I teach my students that command of the courtroom — or stage, in this case — is a crucial opening move. It focuses attention and signals confidence in your case. For the same reason, I advise lawyers to step out from the podium, if possible, which is otherwise a barrier between the advocate and the jury (or audience).
The rules of the ABC debate required the participants to stay planted for the cameras, so stepping away, even briefly, was another good move by Harris.
Finally, I counsel my students to show a judicious range of human emotions, neither stiff nor histrionic. Harris did just that.
She spoke forcefully and directly, varying her gestures, pace and intensity for emphasis. She reacted to many of Trump’s answers with visible skepticism, without audibly laughing except when he repeated the ridiculous story that pets in Springfield, Ohio, had been kidnapped and eaten by Haitian immigrants.
In contrast, Trump’s performance was emotionally unvaried, showing anger but little else.
Trump is incapable of introspection, much less of admitting defeat. He insists that he won the debate while grumbling that it was “rigged” against him.
Calling ABC a “terrible network,” Trump complained that moderators David Muir and Linsey Davis ganged up on him – making it “three on one” – by fact-checking some of his answers, but none of Harris’s.
He has a point, but it’s not that the moderators were biased. Trump was actually allowed more rebuttal time than was Harris. He was fact-checked because he repeated fabrications about Haitian pet-eaters, immigrant crime rates and the post-birth “execution” of babies.
Harris may have exaggerated here and there, but she floated no similarly blatant whoppers.
On the other hand, the moderators’ job is to structure the debate by introducing important issues, posing relevant questions and keeping order between the debaters.
Fact-checking can be meaningful in one-on-one interviews. In a debate, however, it is up to the opposing party to contradict false claims.

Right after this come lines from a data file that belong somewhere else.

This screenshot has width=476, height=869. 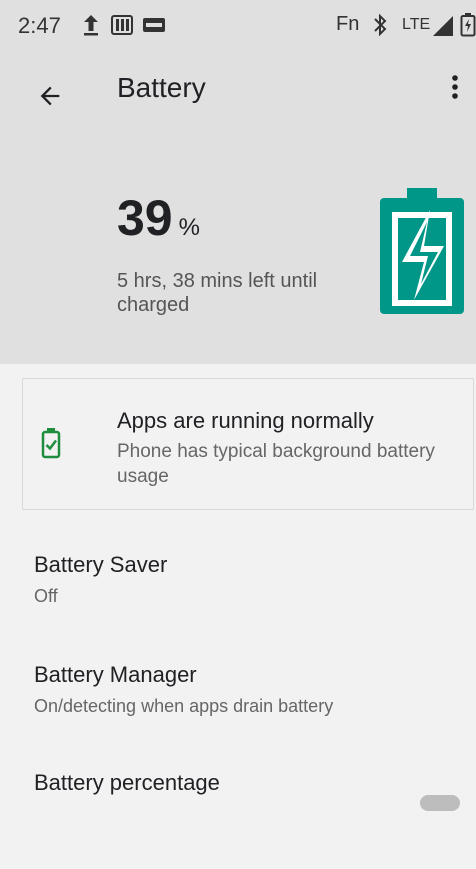 I want to click on battery-check-icon, so click(x=51, y=444).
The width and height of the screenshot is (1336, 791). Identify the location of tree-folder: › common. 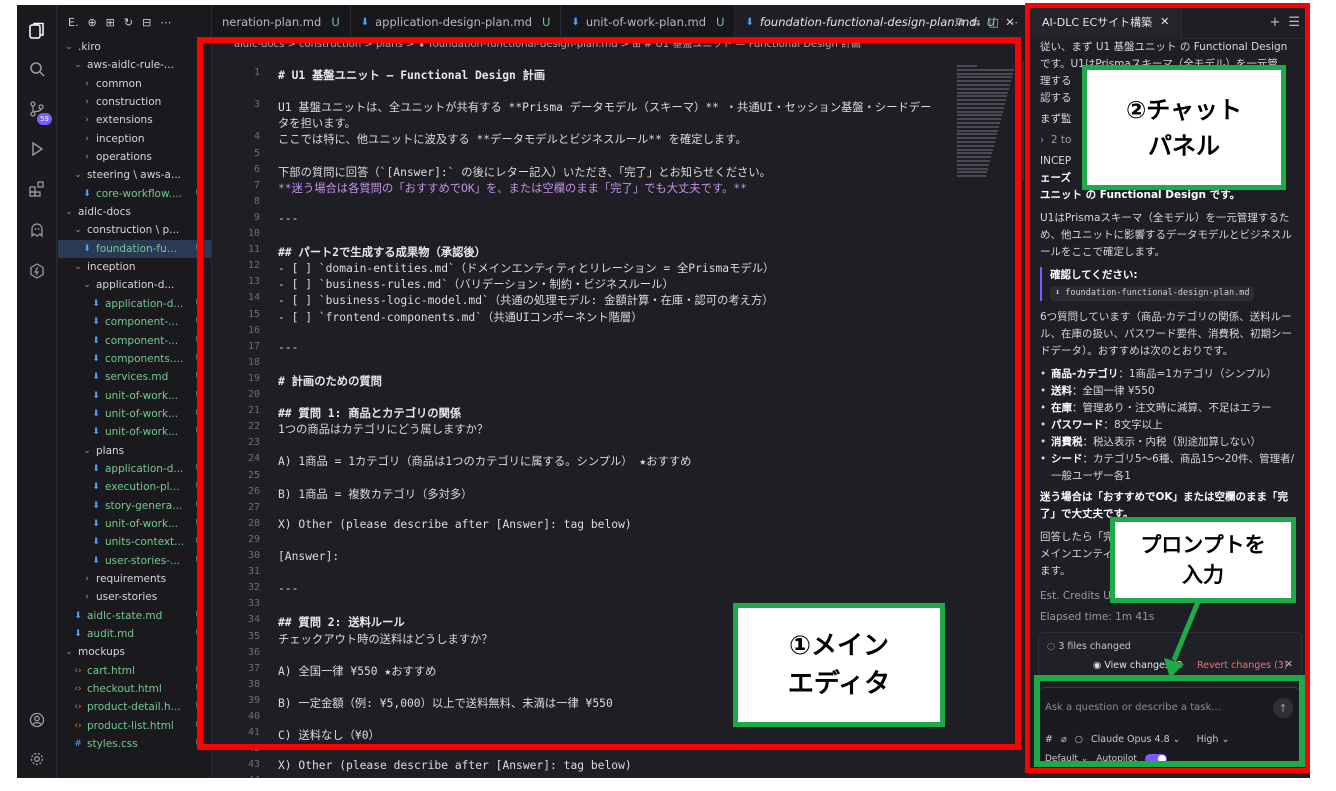
(134, 84).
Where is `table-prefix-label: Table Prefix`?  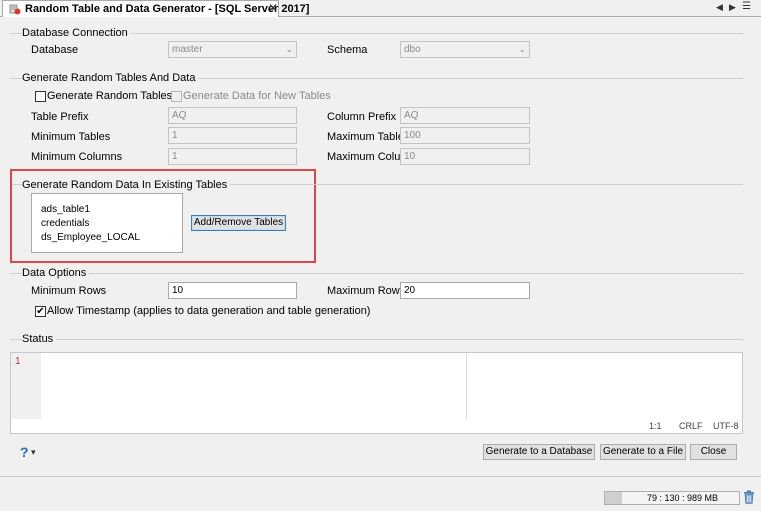
table-prefix-label: Table Prefix is located at coordinates (60, 117).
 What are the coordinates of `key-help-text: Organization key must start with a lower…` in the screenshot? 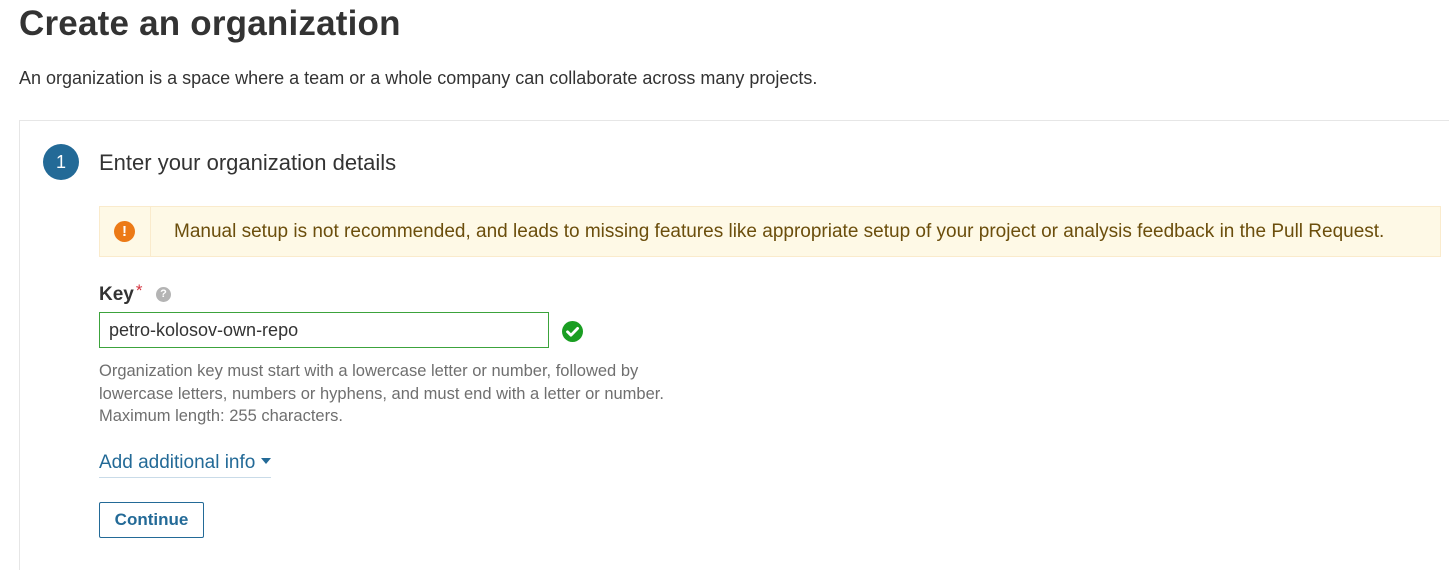 It's located at (382, 394).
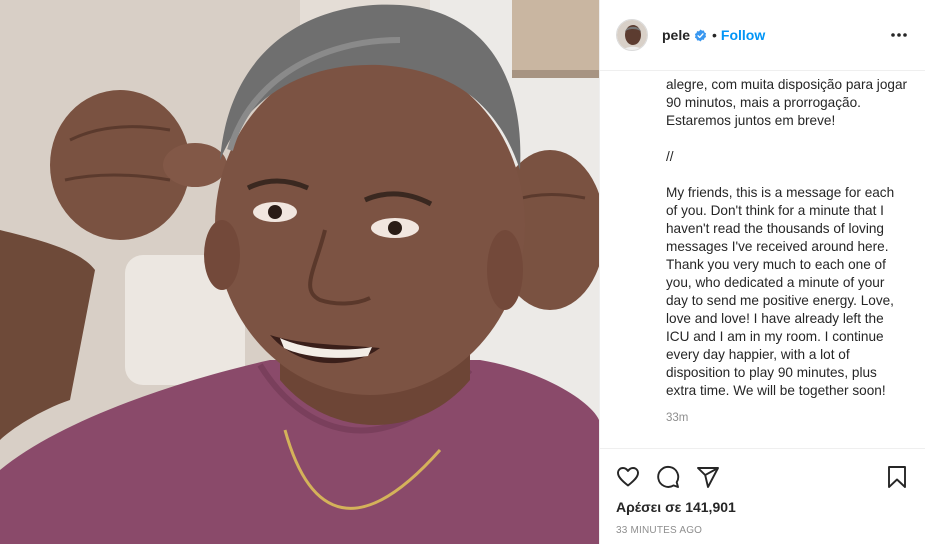  What do you see at coordinates (676, 35) in the screenshot?
I see `username-link: pele` at bounding box center [676, 35].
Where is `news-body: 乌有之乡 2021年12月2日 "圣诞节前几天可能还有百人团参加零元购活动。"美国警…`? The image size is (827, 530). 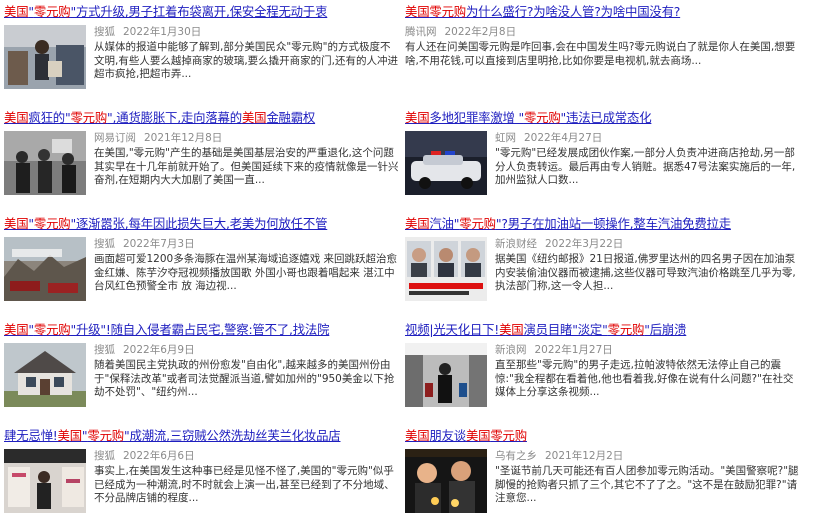 news-body: 乌有之乡 2021年12月2日 "圣诞节前几天可能还有百人团参加零元购活动。"美国警… is located at coordinates (605, 488).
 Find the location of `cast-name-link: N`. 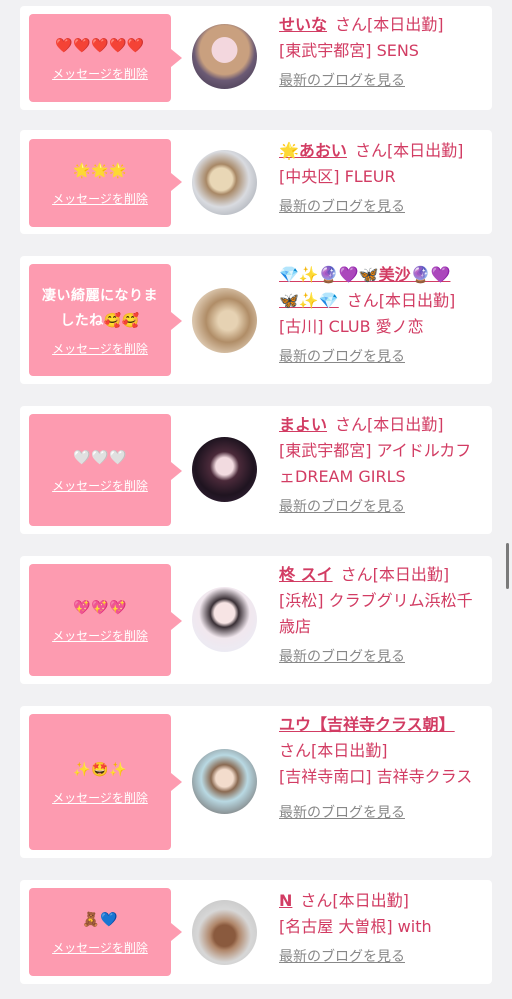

It is fine for a moderator to insist on a candidate’s answer, but unhelpful to argue with one.
Still, Trump keeps boasting of winning. “It was one of my better debates,” he said, “maybe my best debate.”
So why not accept CNN’s invitation, as some Republican strategists have urged? That would give Trump a platform to show more discipline and focus on policy, which might make a difference in a super-tight race.
Trump has acknowledged that the CNN moderators, Dana Bash and Jake Tapper, were even-handed in his June 27 debate with Biden. “Jake and Dana, they treated me very fairly,” he said afterward.
“Our job was to make sure candidates were heard so voters can make informed decisions and we are pleased we were able to do that,” a CNN spokesperson said of the debate. CNN has announced that it would adhere to the same format again.
Trump’s main rationale for refusing another debate is that “it’s just too late” because “voting has already started.” An Oct. 23 debate would still be two weeks before the election, however, and Trump could propose an earlier date if he were really concerned about providing information to early voters.
Events in late October always have the potential to influence elections, even after voting has begun.
Trump enjoyed the Senate’s confirmation of Justice Amy Coney Barrett on Oct. 26, 2020, only eight days before he lost the election to Joe Biden. Needless to say, neither he nor Harris will stop campaigning two weeks ahead of election day.
The reality is that Trump fears Harris as a formidable opponent with a trial lawyer’s exceptional skills. She has already beaten him once, and, as of this writing, he is unwilling to risk facing her again.
Trump claims that Harris’s eagerness to debate is a sign of weakness.
“In the World of Boxing or UFC,” he posted on Truth Social, “when a Fighter gets beaten or knocked out, they get up and scream, ‘I DEMAND A REMATCH, I DEMAND A REMATCH!’ Well, it’s no different with a Debate.”
That was the right analogy but the wrong conclusion. Like any good fighter, Harris can tell when she has her opponent on the ropes. She just wants to keep on punching.
Steven Lubet is the Williams Memorial Professor Emeritus at the Northwestern University Pritzker School of Law.